笑顔で訊ねてくるのが怖くて震えていると、復活したマリアが王子に声をかけた。
「助けて下さい!」
「レティは何をしようとしたんだい?」
「私を身代わりにしようとしました! 同い年で背格好が似てて髪色などが似てるからって!」
全て告げ口された。
「レティ?」
「ひえ」
笑顔、笑顔が怖いんだったら!
「なぜ彼女が身代わりになると?」
「え、えっと、王子は私に一目惚れしたらしいから、私に似た人が見つかれば、それで何とかなるかなー、とか、思ったり、しま、して……」
言葉がしぼんでしまった。

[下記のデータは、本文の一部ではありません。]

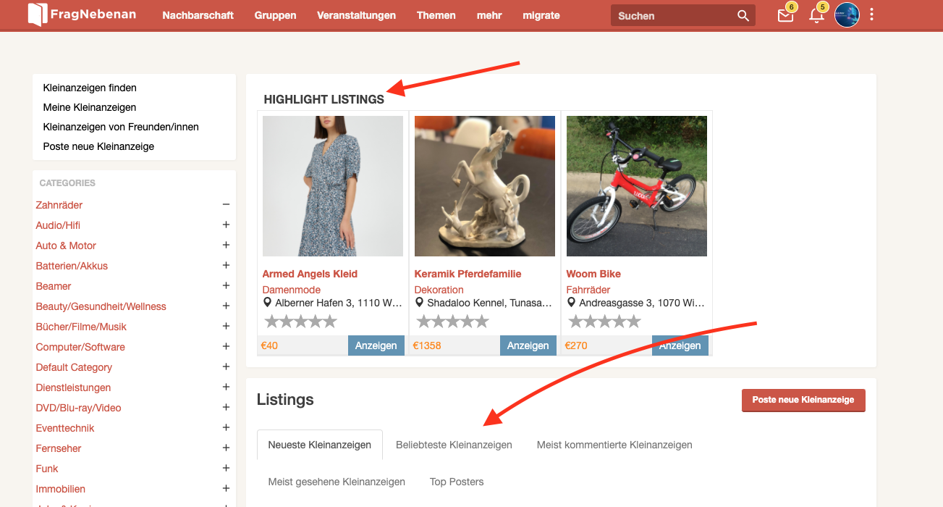Click the Woom Bike thumbnail image
This screenshot has height=507, width=943.
click(x=636, y=186)
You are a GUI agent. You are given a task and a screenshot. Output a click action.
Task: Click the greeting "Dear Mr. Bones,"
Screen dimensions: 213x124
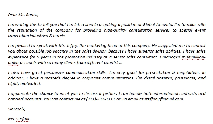[x=23, y=15]
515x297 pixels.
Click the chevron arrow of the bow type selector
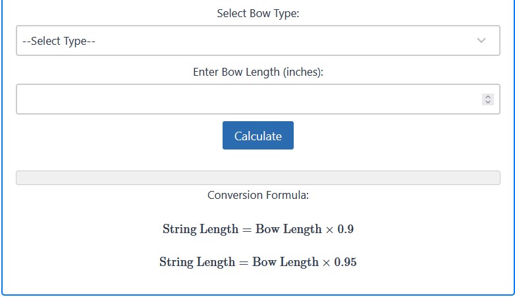481,41
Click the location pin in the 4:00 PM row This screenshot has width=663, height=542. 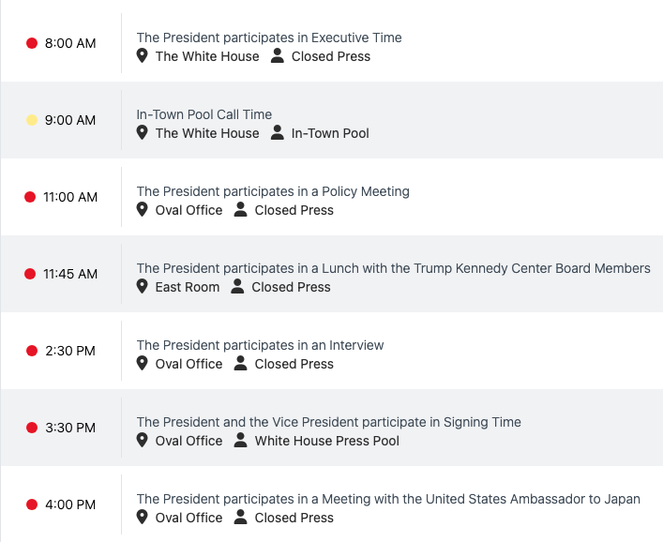[x=143, y=518]
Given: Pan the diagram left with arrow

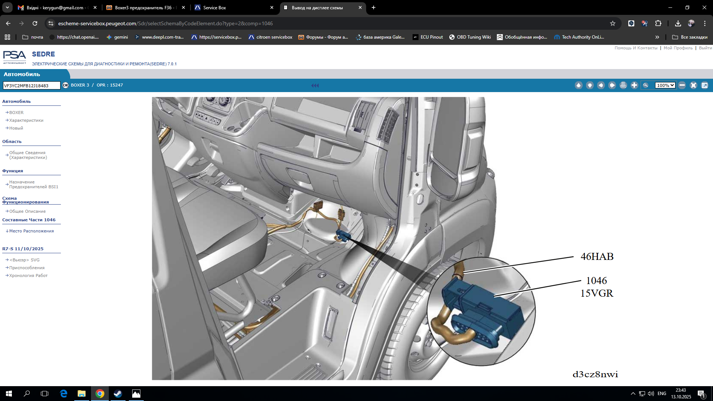Looking at the screenshot, I should (601, 85).
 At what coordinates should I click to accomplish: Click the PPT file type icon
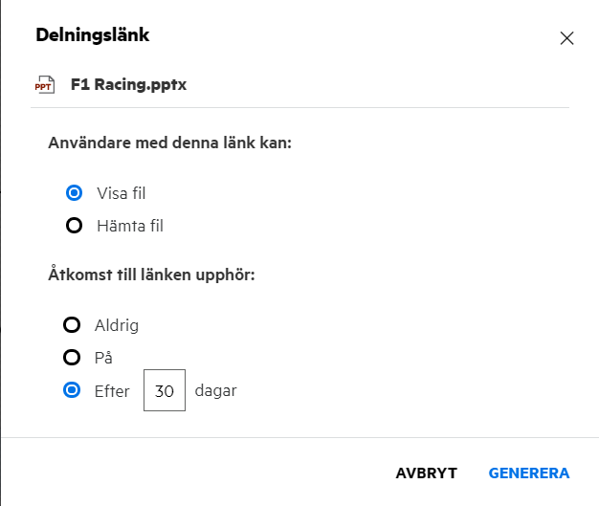(x=43, y=85)
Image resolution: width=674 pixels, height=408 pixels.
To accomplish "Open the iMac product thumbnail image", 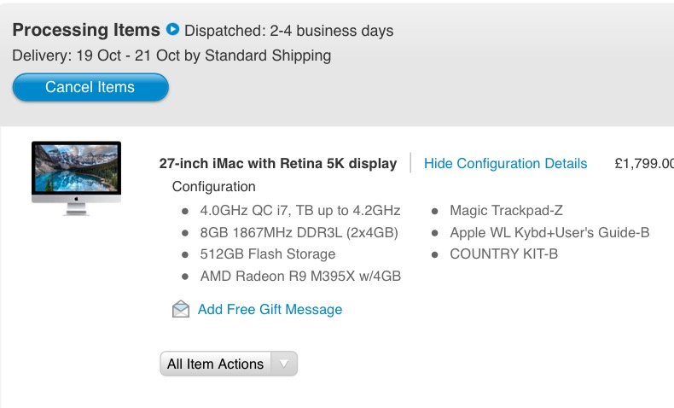I will [x=76, y=178].
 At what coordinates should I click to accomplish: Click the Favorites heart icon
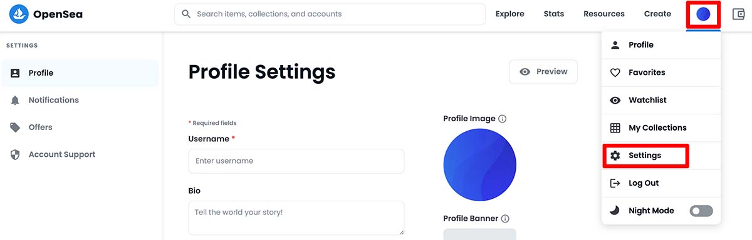tap(615, 73)
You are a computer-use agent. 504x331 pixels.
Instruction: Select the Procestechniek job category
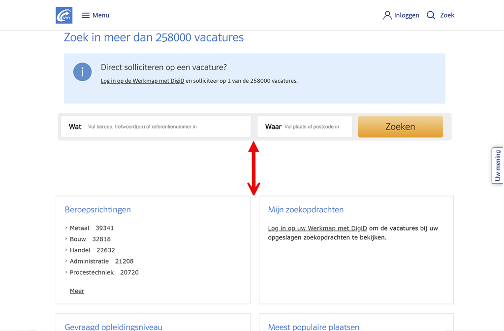(x=92, y=272)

だってしゃべるたびに王子のこめかみがぴくぴくしてるんだもの。
王子は爽やかに微笑むと口を開く。
「そうか、レティ、君に俺の思いは伝わっていなかったんだね」
「い、いえ、そうではなく……」
「今から俺が君のどこが好きか話してあげよう。じっくりと、しっかりと」
「け、結構です」
「何時間あれば語り尽くせるかな?」
「結構です!」
ぱっと顔を上げて退路を見ると、しっかりと重たい扉は閉ざされている。
ついでにマリアもいない。に、逃げられた!
「さ、二人っきりで、仲良く語り合おうじゃないか」
「い、いやあああああああ!」
私の絶叫などないものにされたまま、王子に抱きしめられた。